- Directions for this task
Copy the listing below in full and skip every picture.

----

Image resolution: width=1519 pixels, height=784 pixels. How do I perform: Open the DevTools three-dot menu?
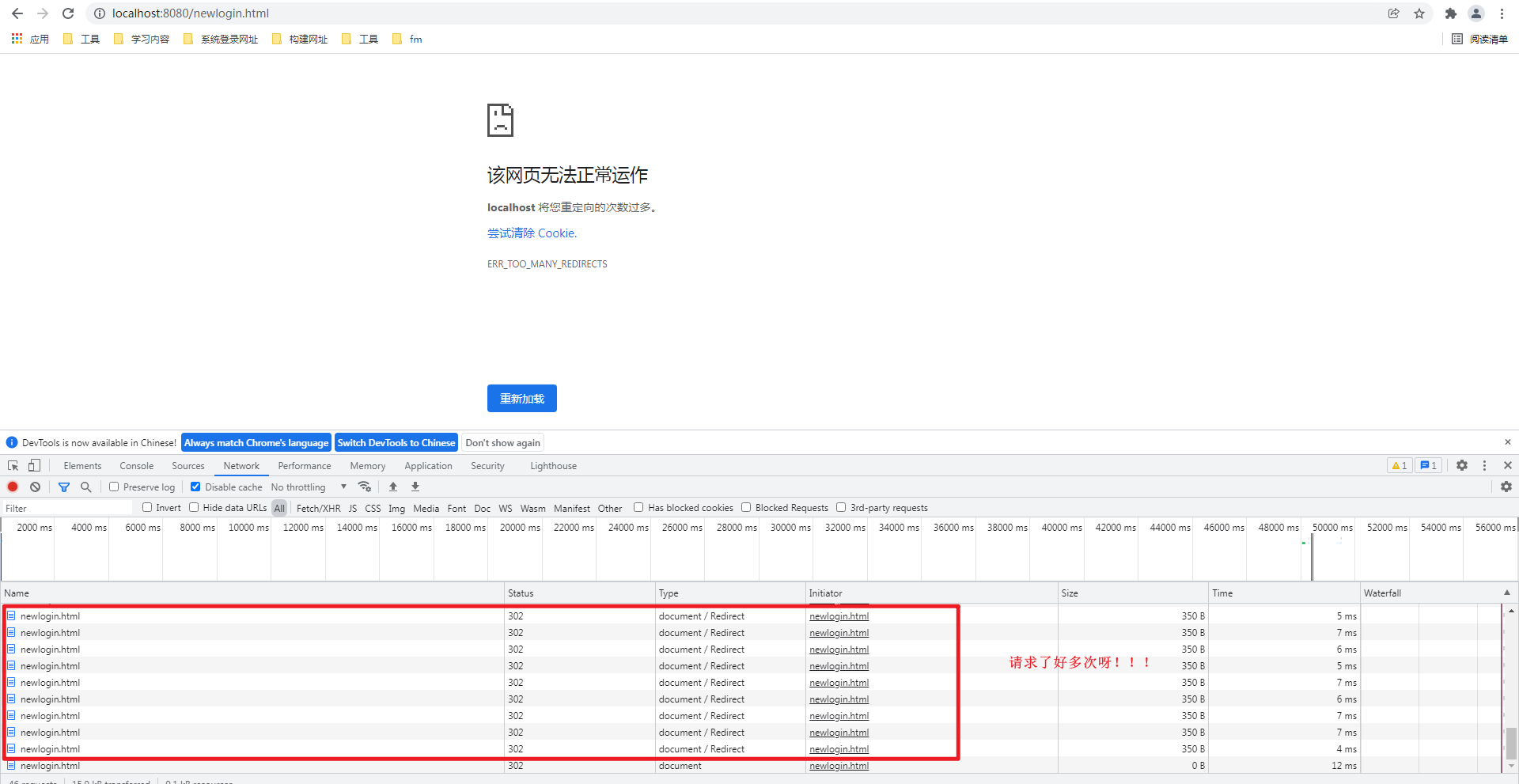(1485, 465)
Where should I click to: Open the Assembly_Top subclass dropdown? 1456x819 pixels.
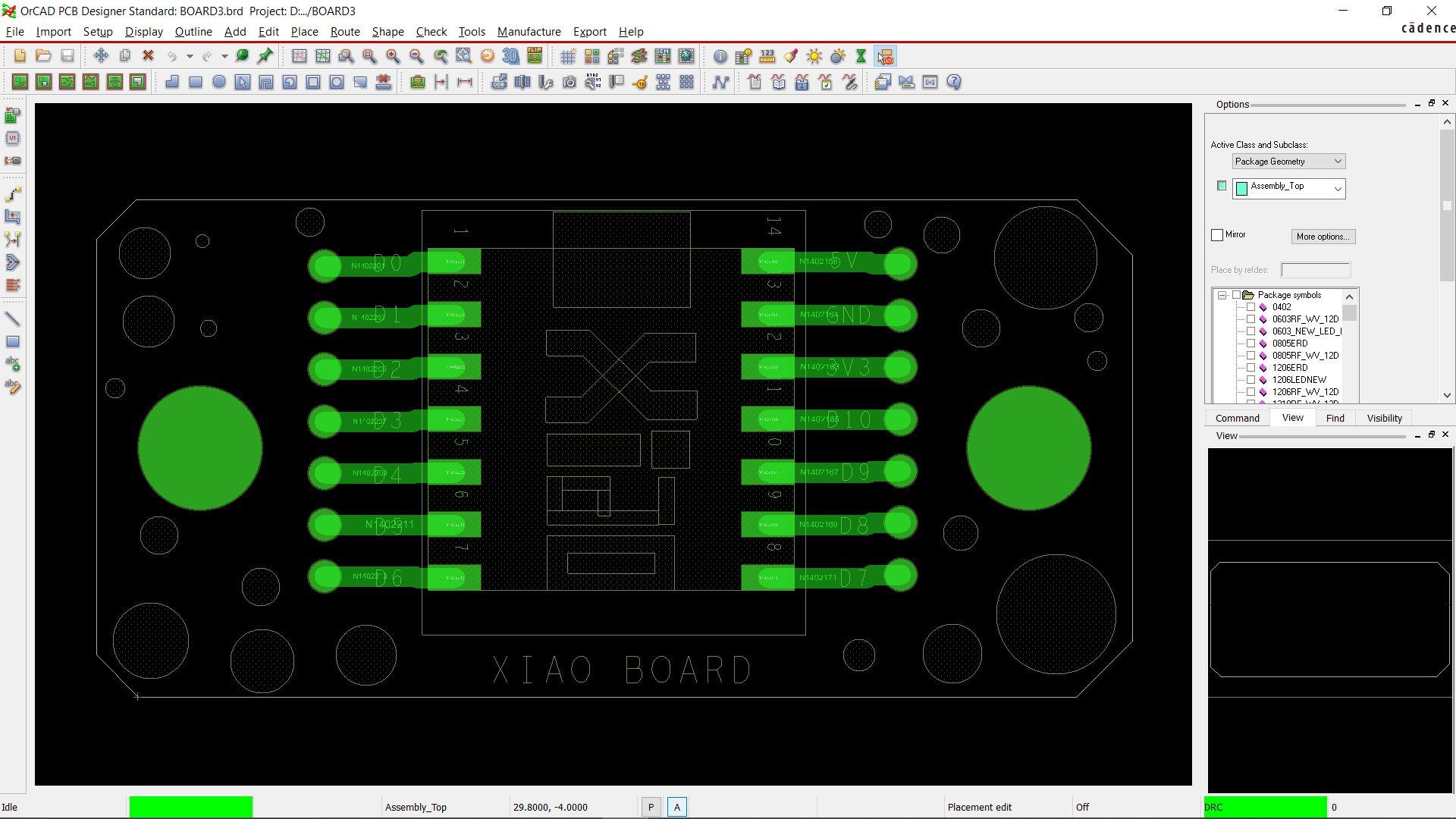tap(1338, 189)
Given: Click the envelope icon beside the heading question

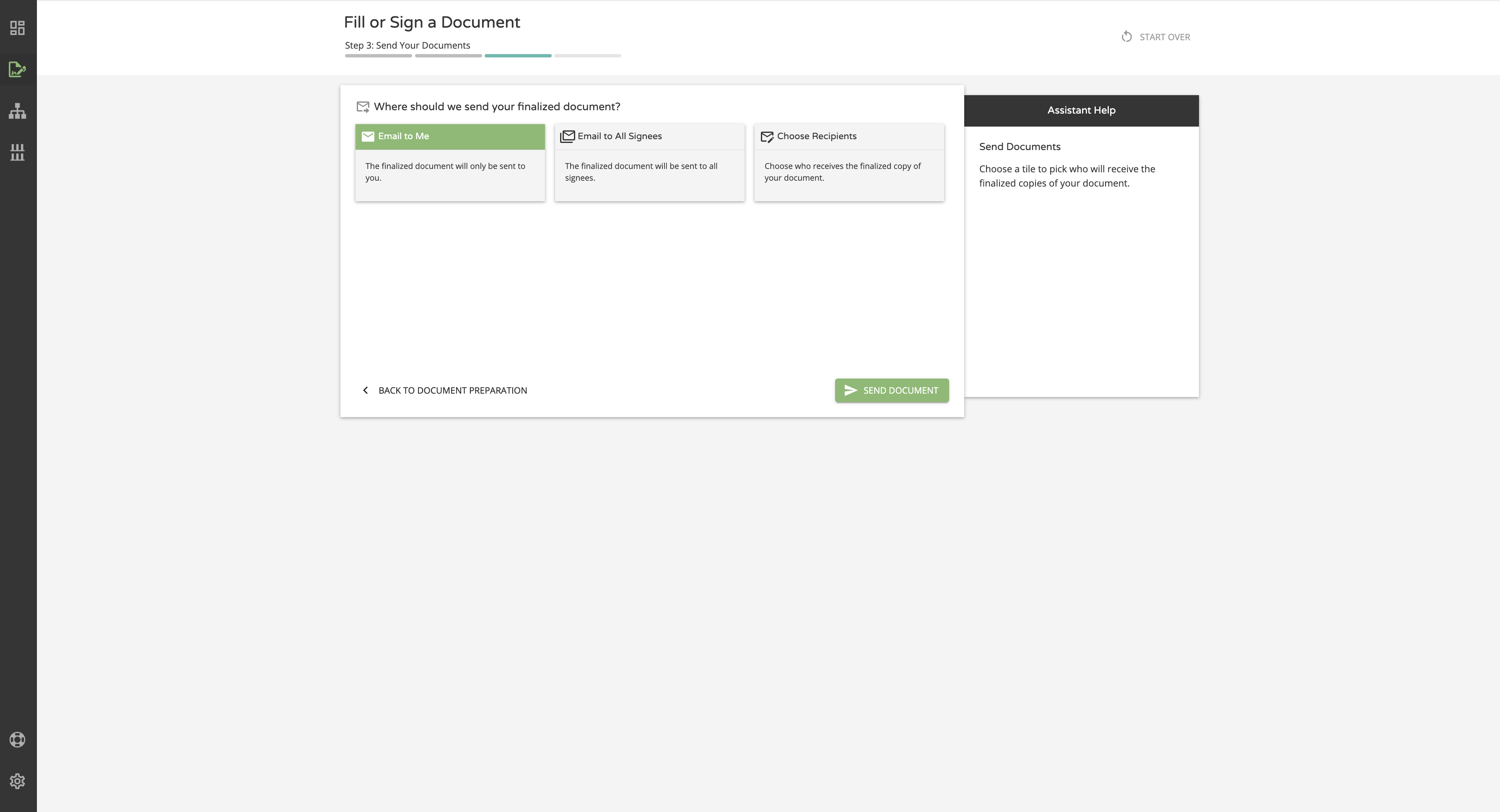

----

- Result
Image resolution: width=1519 pixels, height=784 pixels. How do I perform: Open the DevTools three-dot menu?
(1485, 465)
Where should I click to: Open the Assembly_Top subclass dropdown? 1456x819 pixels.
tap(1338, 189)
Given: Click the envelope icon beside the heading question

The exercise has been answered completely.